#### Exercise task 1:
In the projectile problem below, condense the paragraph beginning "A particle is thrown with speed" into one shorter sentence that keeps its main facts.

#### Given text:
begin

A particle is thrown with speed v_0 and an elevated angle \theta on the floor. The air resistance is negligible.

(a) During the flight, the following quantities are investigated. Determine whether the following items are constants.

i. \displaystyle{\frac{\mathrm{d}v}{\mathrm{d}t}}, where v is the speed of the particle.

ii. \displaystyle{\frac{\mathrm{d}\mathbf{v}}{\mathrm{d}t}}, where \mathbf{v} is the velocity of the particle.

(b) What is the radius of curvature of the path when the particle reaches the highest point?

Answer.

(The solution below is based on the manuscript of 2014-2015 PHYS1250 Fundamental Physics Homework Solutions.)

(a)

i. \displaystyle{\frac{\mathrm{d}v}{\mathrm{d}t}} varies with time.

ii. \displaystyle{\frac{\mathrm{d}\mathbf{v}}{\mathrm{d}t}}=\mathbf{a}=\mathbf{g}=\textrm{Const.}

Explanation.

end

[Data on locating visible targets]
begin

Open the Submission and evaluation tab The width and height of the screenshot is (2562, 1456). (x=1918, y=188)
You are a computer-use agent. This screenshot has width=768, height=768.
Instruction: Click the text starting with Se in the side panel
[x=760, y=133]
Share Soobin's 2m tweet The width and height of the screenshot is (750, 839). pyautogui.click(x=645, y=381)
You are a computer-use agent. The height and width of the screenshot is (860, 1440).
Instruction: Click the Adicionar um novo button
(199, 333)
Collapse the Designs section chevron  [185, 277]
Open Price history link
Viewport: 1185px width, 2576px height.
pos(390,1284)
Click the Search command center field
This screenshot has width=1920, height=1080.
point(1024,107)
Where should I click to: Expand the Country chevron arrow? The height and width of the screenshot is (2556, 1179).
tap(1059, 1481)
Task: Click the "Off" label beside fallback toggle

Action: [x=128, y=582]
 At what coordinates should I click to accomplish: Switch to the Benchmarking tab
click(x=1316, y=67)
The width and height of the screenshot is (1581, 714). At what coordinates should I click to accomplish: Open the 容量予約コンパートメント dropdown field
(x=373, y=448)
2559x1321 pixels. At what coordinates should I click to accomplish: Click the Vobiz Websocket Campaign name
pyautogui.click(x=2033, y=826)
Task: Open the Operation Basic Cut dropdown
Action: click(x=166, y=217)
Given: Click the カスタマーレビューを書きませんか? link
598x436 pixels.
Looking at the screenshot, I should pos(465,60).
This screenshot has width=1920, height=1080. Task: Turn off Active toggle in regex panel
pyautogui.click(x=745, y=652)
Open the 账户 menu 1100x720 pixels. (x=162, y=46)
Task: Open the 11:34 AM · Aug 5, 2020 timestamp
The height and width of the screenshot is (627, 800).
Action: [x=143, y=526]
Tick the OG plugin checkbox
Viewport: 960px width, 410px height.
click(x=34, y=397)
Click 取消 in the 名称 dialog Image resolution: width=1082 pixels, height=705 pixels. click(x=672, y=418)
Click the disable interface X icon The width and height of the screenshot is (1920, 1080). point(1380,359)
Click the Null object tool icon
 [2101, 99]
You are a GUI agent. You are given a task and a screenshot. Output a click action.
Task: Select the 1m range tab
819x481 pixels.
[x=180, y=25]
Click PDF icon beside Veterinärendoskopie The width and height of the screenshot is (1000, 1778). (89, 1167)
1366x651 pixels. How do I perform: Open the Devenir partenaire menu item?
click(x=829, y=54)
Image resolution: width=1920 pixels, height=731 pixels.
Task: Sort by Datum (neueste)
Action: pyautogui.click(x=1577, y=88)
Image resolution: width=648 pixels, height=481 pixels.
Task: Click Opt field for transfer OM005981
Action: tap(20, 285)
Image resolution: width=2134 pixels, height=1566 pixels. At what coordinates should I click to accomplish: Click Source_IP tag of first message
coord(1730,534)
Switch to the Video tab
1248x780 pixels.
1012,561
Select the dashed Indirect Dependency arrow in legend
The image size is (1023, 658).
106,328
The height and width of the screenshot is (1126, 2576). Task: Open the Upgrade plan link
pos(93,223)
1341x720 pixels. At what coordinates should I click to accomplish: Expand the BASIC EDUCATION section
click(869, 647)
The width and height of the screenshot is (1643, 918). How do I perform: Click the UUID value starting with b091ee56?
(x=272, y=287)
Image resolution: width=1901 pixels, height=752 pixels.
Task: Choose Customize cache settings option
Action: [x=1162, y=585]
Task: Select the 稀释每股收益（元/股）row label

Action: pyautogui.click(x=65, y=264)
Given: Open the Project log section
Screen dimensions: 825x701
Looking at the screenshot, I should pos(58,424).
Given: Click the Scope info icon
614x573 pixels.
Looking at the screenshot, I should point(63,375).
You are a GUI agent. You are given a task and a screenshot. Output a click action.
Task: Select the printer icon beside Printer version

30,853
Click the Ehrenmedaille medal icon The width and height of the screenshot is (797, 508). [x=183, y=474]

end

#### Exercise task 2:
Convert the records from the line containing "Open Price history link" up to and including the line containing "Open the 账户" into a JSON list of strings, one string per line and no blank lines.

#### Final answer 1:
A particle is launched from the floor at speed v_0 and elevation angle θ, with air resistance neglected.

#### Final answer 2:
[
  "Open Price history link",
  "Viewport: 1185px width, 2576px height.",
  "pos(390,1284)",
  "Click the Search command center field",
  "This screenshot has width=1920, height=1080.",
  "point(1024,107)",
  "Where should I click to: Expand the Country chevron arrow? The height and width of the screenshot is (2556, 1179).",
  "tap(1059, 1481)",
  "Task: Click the \"Off\" label beside fallback toggle",
  "Action: [x=128, y=582]",
  " At what coordinates should I click to accomplish: Switch to the Benchmarking tab",
  "click(x=1316, y=67)",
  "The width and height of the screenshot is (1581, 714). At what coordinates should I click to accomplish: Open the 容量予約コンパートメント dropdown field",
  "(x=373, y=448)",
  "2559x1321 pixels. At what coordinates should I click to accomplish: Click the Vobiz Websocket Campaign name",
  "pyautogui.click(x=2033, y=826)",
  "Task: Open the Operation Basic Cut dropdown",
  "Action: click(x=166, y=217)",
  "Given: Click the カスタマーレビューを書きませんか? link",
  "598x436 pixels.",
  "Looking at the screenshot, I should pos(465,60).",
  "This screenshot has width=1920, height=1080. Task: Turn off Active toggle in regex panel",
  "pyautogui.click(x=745, y=652)",
  "Open the 账户 menu 1100x720 pixels. (x=162, y=46)"
]